Customer feedback can be powerful when integrated with employee empowerment. First, the feedback can be used as a coaching tool to help identify areas where the authority could have been used differently or more effectively.
Second, it can help give management frontline feedback on where empowerment might be useful. Imagine this conversation between a district manager and a store team:
“Why do we keep getting complaints that customers have to wait around, sometimes for up to a half hour, to get a refund form. This doesn’t happen at any of the other stores in our district.”
“The reason is the forms are in the manager’s office which she locks when she goes to lunch.”
You’ve identified a problem and an easy solution where some form of empowerment (the front lines are given the form, the assistant manager gets a key to the office, etc.) can easily prevent the issue.
In a similar vein, it is important to involve employees in developing their own empowerment. According to Luis Delfin, co-author of a study performed by Gopesh Anand and Dilip Chhajed, executives should not simply push new “employee empowerment programs” down to the front lines.
“Workers need to have a sense of control over their work environment. They need to be able to decide how and what to do in their day-to-day work. And that’s actually what motivates them to improve. Their buy-in becomes even stronger when leadership provides them the support to do this.”
Collaborate with your teams on what authority they need to better serve customers. If empowerment comes from on high, from a vacuum that does not take into account the attitudes of the empowered, you may find that the autonomy you give them is not the autonomy they need.
Collaborate with your teams on the empowerment process; you will get buy-in and valuable feedback as to what is needed.

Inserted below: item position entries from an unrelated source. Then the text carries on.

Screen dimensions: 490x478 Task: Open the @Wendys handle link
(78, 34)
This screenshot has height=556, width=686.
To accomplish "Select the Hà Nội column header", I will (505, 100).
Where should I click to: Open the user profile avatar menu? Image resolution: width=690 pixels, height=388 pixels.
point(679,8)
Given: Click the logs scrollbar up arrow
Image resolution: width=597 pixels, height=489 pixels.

All the autonomy and authority in the world is wasted if an employee does not have the training or desire to use it to create better customer experiences. If an employee does not operate in a culture that tells him or her to look for opportunities to make the customer happy, to look for ways to solve the customer’s issue before it quickly snowballs into a more serious one, the empowerment they have at their disposal will sit idly and will be of no benefit to them or your customers.

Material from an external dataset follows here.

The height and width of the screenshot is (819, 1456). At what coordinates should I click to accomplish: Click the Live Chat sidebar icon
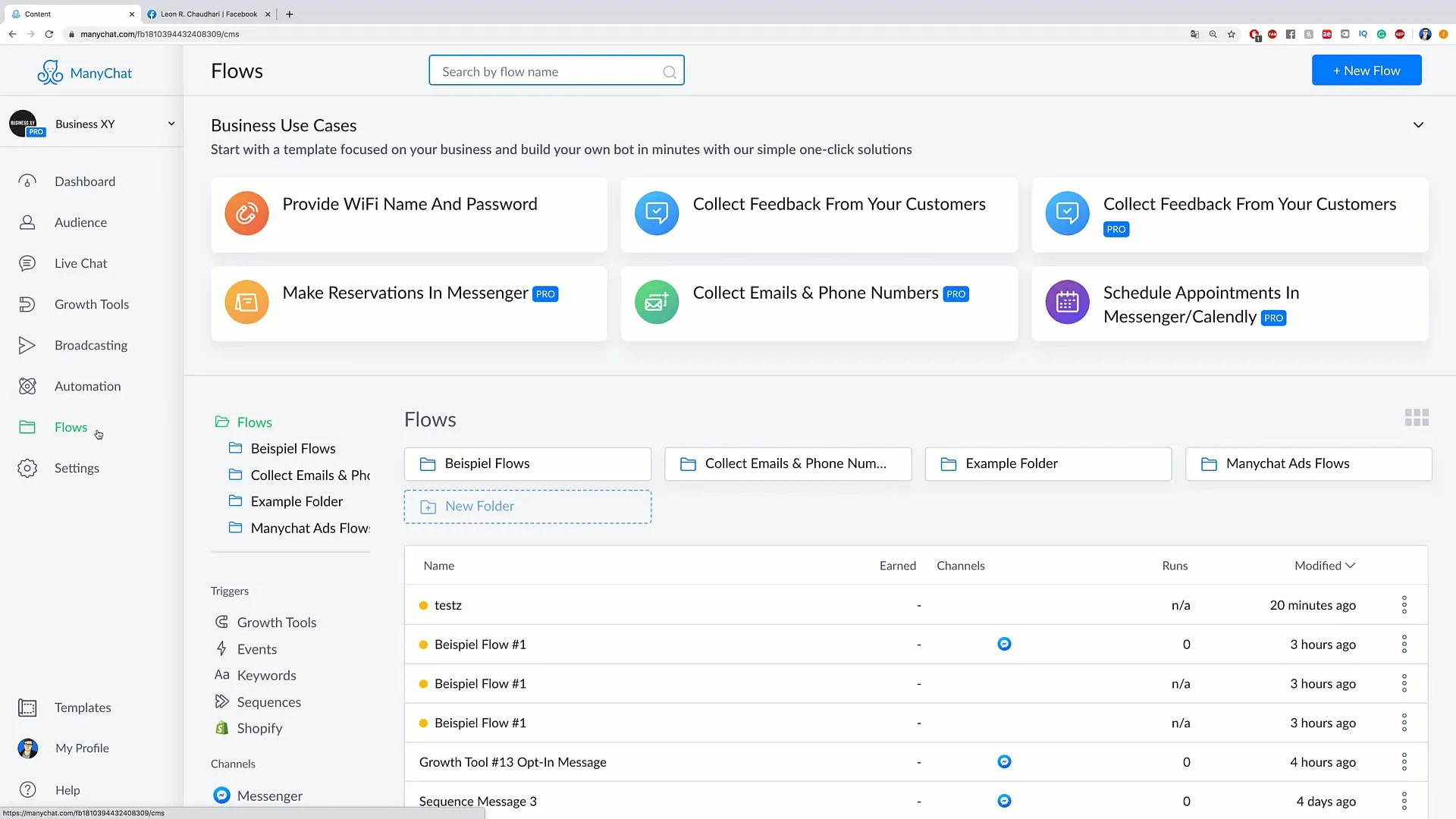(x=26, y=262)
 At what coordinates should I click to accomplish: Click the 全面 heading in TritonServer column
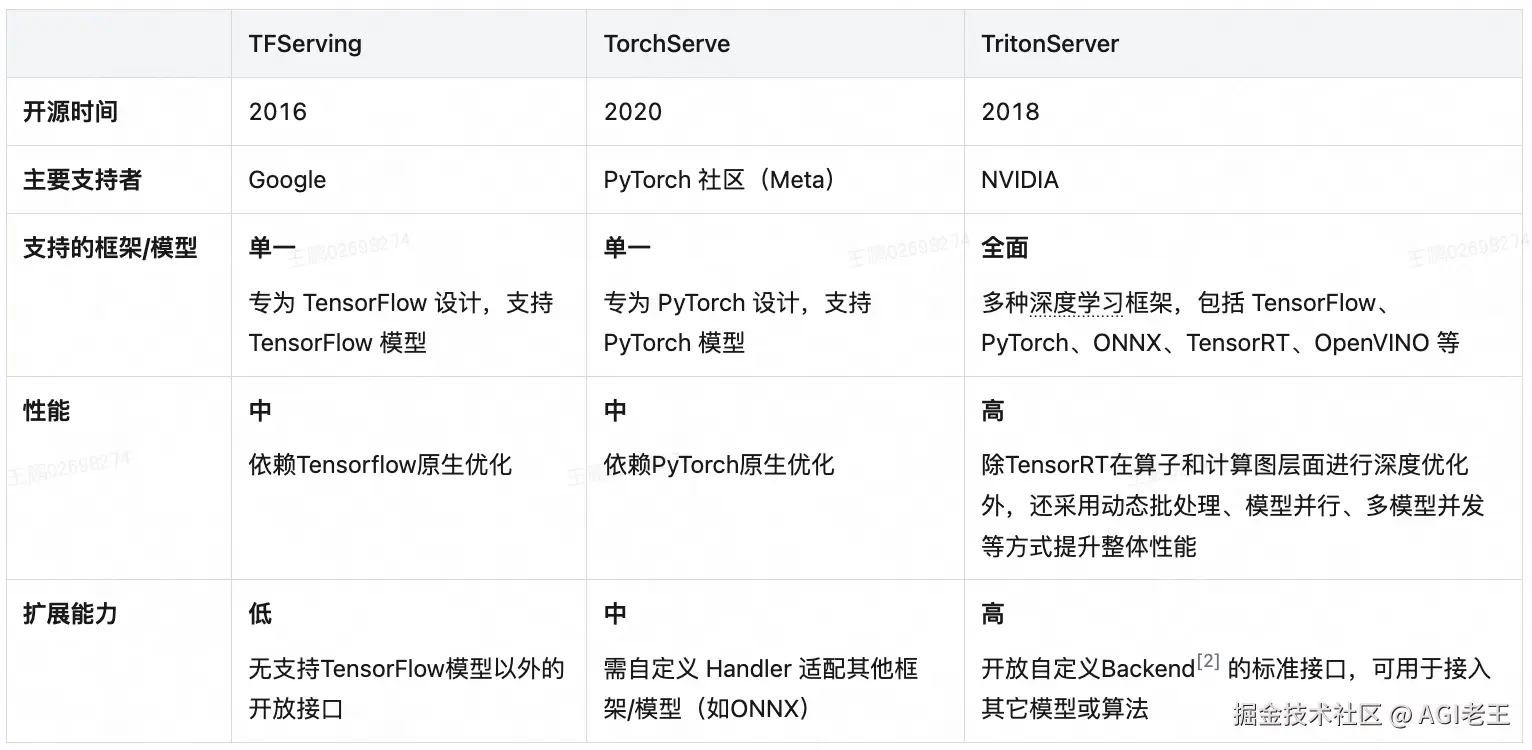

Make sure that your team doesn’t keep its authority parked in the proverbial garage and that they take it out and drive it regularly.
Employee empowerment is an effective and powerful tool for creating more rewarding experiences for your employees and customers alike. Done smartly, with an eye towards risk management and customer-centricity, empowerment can give employees the tools and authority they need to make customer experiences more successful and operations more profitable.

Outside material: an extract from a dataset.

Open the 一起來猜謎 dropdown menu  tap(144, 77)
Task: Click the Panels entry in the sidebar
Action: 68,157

By its nature, empowerment starts at the top. Empowerment must first be granted by those who have the power to do so but then it must be embraced by those who have been given greater authority. It must come from a leadership team dedicated to giving up control in exchange for the benefits that come from an empowered team.
Once leadership has committed to empowerment, for an empowerment initiative to be effective, there must be buy-in throughout the organization, buy-in that will come from collaboration and shared objectives.
Leadership must help bridge the gap between actual and psychological empowerment. Don’t just give your team the power, make sure they truly feel empowered. If you can create a team that is both empowered smartly and which is ready to use their empowerment to improve customer experiences, you, your employees, and your customers will all find that empowerment works wonders for transforming an organization from average to Hero-Class®.